Friday, 21 June 2019

Gearless Bulk Carrier ALGOMA STRONGFIELD


While the 656' bulk carrier and former "duck" boat HELENA G continues downbound towards Toussaint Island and soon after that Iroquois Lock, the 740' gearless bulk carrier ALGOMA STRONGFIELD skirts along the New York State shoreline and past the scattered homes on Sparrowhawk Point Drive, sitting low in the water and laden with iron ore for a smelter at Hamilton, Ontario.
Wednesday, June 5th was much like many of our spring days this year - dull, rainy and virtually windless, which made the wide section of the St. Lawrence River east of Cardinal, Ontario, flat as a board and offering some very interesting reflections in this series of photos. While slicing through a slow rolling wake from the former Canadian Forest Navigation (Canfornav) owned, GARGANEY, the white water at her bow, appeared to suggest the STRONGFIELD was speeding along while in reality it was anything but.

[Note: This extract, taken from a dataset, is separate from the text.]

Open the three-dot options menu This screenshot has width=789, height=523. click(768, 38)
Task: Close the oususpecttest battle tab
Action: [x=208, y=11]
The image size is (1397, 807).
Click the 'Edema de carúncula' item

This year's spring run-off has been especially challenging for mariners and shoreline home-owners on the Great Lakes, and rivers that sends the water downwards to the Atlantic Ocean. Last winter's massive accumulations of snow and biting Siberia-like winds from over the top which caused most Great Lakes to almost completely freeze over and with it's late February gale force gusts, created high ridges that hampered the start of the shipping season. Then melting and excessive rainfalls throughout this spring has caused higher than normal water levels throughout the Great Lakes submerging docks, roads and flooding homes. With Lake Ontario over 20 inches higher than normal the outflow from the Moses-Saunders Power Dam which stretches across the St. Lawrence River from Cornwall, Ontario to Massena, New York, has been increasing from 9,100 cubic meters per second on June 3rd to 10,400 cbm/sec. by June 14th which by the way is enough water to fill four Olympic-sized swimming pools every second. That's a lot of water. However, though the current 10,400 cbm/sec outflow was a new maximum volume set in 2017, it doesn't appear to be enough this year as the International Lake Ontario-St. Lawrence Board is considering increasing the outflow even more as levels on Lake Ontario will continue to remain high for the next several weeks.

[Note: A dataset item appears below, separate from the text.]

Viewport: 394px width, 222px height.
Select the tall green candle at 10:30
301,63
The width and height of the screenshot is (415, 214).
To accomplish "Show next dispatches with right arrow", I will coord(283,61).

While increased flows are needed to reduce the flooding impacts upstream and downstream of the Moses-Saunders Power Dam, it can also create velocities higher than normal in the navigation channels and variations in normal current patterns which has caused the Canadian and American St. Lawrence Seaway authorities to instruct mariners to exercise extra caution especially when navigating in areas of high cross currents like Galop, Toussaint and Ogden Islands, Copeland Cut above Eisenhower Lock, and the Cornwall South Channel (Polly's Gut). Also no meeting or passing is allowed in various sections of the Brockville and American Narrows, and in the Wiley-Dondero Canal. Zero tolerance restriction has been imposed for ship drafts and recent a tanker with its draft in excess of the maximum permissuble level was towed out of St. Lambert Lock and sent to a Montreal refinery to have some of her cargo removed. That had to be an expensive infraction to the skipper and ship owner. Mariners have also been advised to operate at the lowest safe speed when transiting close to shore to minimize their wake to the greatest extent possible and max speed reduced from a normal 11 to 12 knot/hour to 8.5 knots or less between Eisenhower Lock and Tibbett's Point on Lake Ontario. It is what it is.

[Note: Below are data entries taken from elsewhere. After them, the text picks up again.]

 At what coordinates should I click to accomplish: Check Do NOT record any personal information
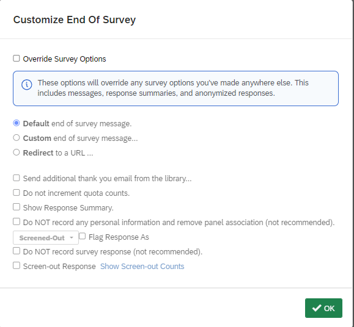[x=17, y=221]
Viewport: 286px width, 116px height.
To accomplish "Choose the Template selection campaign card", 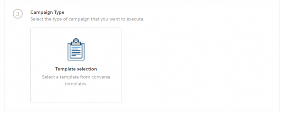I will (x=76, y=65).
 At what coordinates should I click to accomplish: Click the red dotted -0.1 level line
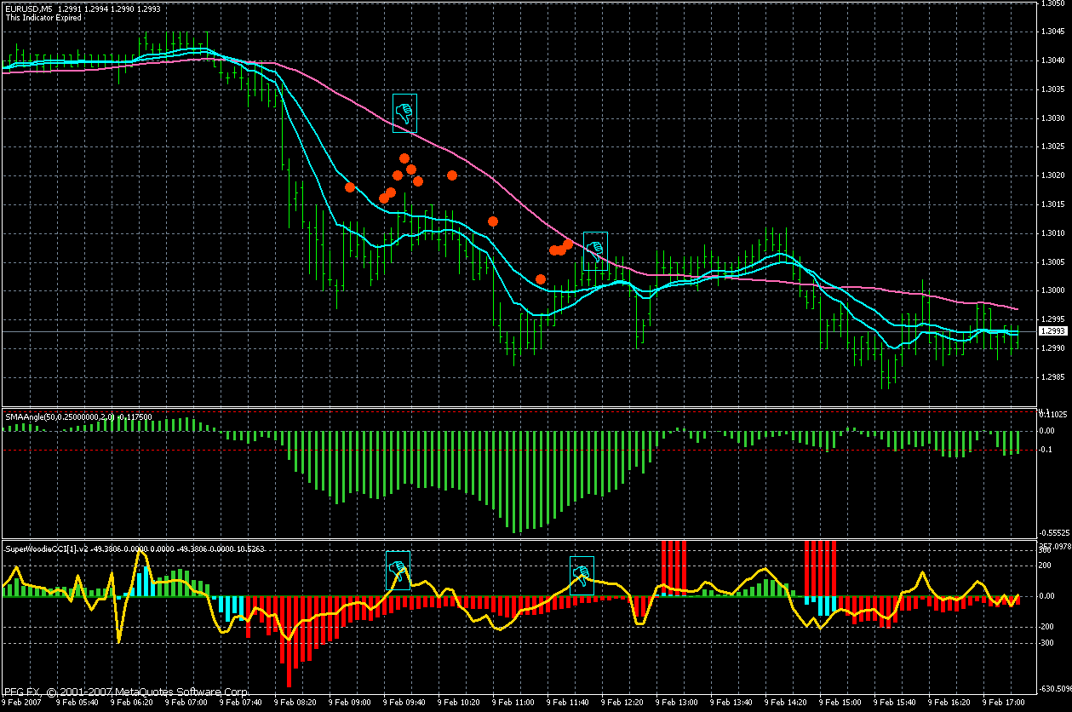click(511, 450)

Even a reduced speed against a constant downstream flow offers a pretty dynamic bulge at the ALGOMA STRONGFIELD's bow, which   along with her uniquely designed hull, splits then pushes the water to her large 6 meter diameter slow speed propeller. This along several other technological advancements allows her and the other Equinox-class bulk carriers to greater optimize fuel efficiencies in an environmentally-friendly manner while carrying 20% more cargo.

Named after an award winning durum wheat that's grown on the Canadian Prairies and is the basis for the finest pasta and couscous in the world,  ALGOMA STRONGFIELD is the fourth Equinox-class gearless bulk carrier in the Algoma Central fleet. However while being built in 2015 at Nantong Mingde Heavy Industry's shipyard in Nantong, China, her name was to be CWB STRONGFIELD for owner, the Canadian Wheat Board. In the process of being built, the shipyard went bankrupt and in 2017 Algoma purchased the nearly completed hull and named her ALGOMA STRONGFIELD.


Since my rendezvous at Iroquois Lock and near Cardinal, the STRONGFIELD has been a busy girl delivering her cargo of iron ore to a smelter at Hamilton, and has since motored up to Thunder Bay to pick up another load of grain and then delivered it to a lower St. Lawrence River grain elevator. It's the circle of life for the huge gearless bulk carriers transporting cargos  cost effectively through whatever seas come their way.